##### Input

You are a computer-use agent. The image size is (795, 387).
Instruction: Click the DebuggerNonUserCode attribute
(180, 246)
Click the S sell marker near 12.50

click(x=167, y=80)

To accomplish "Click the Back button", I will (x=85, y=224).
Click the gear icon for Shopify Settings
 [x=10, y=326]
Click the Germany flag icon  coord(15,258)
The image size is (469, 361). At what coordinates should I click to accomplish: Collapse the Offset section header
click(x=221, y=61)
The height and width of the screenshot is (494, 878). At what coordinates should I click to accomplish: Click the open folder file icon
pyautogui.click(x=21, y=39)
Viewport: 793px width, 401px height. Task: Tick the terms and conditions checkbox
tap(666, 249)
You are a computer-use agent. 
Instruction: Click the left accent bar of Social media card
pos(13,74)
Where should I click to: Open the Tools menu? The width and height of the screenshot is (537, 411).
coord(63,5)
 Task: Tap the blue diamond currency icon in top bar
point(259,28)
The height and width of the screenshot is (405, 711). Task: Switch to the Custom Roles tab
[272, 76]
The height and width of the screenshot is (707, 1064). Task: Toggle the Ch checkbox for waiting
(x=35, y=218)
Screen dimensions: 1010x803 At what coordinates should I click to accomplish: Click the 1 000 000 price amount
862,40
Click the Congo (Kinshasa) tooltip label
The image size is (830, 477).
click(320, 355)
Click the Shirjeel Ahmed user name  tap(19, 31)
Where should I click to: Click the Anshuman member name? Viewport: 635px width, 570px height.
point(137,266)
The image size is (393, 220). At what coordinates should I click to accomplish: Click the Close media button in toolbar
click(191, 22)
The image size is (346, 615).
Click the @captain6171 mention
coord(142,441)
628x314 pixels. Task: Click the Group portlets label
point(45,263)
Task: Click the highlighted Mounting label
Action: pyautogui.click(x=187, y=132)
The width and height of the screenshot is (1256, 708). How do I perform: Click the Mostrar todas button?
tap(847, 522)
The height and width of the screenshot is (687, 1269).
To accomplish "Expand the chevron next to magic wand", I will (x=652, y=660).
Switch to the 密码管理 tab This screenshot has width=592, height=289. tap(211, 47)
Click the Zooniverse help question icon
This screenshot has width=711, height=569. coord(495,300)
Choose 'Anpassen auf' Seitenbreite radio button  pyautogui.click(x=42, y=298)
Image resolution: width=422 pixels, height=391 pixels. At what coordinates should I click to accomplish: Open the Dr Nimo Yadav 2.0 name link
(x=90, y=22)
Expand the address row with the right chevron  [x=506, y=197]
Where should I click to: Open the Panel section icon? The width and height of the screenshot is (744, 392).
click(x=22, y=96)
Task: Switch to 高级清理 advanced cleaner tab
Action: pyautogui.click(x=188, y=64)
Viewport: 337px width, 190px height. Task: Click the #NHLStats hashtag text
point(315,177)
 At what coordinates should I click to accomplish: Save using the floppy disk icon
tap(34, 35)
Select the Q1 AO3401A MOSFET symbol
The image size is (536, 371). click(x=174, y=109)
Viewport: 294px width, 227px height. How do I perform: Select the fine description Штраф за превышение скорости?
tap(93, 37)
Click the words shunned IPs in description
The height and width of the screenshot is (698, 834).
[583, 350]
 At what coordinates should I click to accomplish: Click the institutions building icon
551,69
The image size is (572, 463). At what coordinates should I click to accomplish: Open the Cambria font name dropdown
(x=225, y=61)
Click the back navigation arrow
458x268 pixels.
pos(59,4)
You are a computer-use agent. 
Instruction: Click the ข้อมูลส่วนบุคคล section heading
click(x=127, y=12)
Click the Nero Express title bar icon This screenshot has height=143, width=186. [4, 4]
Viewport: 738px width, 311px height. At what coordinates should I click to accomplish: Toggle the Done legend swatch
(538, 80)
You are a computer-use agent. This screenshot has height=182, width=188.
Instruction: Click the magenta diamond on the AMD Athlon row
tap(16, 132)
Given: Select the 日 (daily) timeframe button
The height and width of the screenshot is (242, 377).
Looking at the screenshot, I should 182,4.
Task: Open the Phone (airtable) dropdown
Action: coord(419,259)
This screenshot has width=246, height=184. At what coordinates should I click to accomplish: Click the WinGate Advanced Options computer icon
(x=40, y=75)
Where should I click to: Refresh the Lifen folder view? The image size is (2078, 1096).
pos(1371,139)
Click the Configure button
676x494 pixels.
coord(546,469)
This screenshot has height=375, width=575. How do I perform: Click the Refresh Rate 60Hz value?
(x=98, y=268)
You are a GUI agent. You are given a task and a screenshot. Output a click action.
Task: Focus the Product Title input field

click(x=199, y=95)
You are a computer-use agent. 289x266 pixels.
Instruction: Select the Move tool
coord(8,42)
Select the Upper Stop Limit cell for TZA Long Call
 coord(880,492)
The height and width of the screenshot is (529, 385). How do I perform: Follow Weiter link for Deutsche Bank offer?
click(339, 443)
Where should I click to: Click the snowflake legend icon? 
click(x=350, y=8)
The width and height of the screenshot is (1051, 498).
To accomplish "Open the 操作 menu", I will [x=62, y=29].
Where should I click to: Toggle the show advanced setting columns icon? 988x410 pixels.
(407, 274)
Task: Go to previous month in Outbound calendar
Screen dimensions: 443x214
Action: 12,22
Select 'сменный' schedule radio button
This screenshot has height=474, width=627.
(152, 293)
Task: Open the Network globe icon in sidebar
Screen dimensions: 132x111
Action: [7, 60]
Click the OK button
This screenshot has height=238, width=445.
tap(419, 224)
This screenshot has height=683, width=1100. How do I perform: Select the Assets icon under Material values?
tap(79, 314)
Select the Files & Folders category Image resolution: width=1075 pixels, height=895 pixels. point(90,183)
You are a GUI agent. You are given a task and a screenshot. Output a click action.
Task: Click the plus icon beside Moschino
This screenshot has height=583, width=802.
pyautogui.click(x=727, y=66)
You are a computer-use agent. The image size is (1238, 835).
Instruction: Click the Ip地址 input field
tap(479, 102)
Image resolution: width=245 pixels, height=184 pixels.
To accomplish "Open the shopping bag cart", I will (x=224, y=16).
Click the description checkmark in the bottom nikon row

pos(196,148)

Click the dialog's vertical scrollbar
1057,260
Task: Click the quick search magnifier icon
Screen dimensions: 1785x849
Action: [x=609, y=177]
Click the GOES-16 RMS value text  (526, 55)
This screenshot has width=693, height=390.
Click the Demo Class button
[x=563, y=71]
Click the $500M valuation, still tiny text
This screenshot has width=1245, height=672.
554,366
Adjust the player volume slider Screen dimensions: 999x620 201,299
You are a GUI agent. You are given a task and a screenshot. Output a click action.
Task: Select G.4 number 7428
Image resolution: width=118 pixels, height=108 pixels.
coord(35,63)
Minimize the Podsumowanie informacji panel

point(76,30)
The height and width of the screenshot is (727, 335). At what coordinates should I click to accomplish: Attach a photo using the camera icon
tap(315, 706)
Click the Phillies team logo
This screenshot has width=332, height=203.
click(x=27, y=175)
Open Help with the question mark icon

##########

▶ [Exercise brief] Which lines above hold the string "Expand"? Copy each of them.

▶ [Task solution]
To accomplish "Expand the chevron next to magic wand", I will (x=652, y=660).
Expand the address row with the right chevron  [x=506, y=197]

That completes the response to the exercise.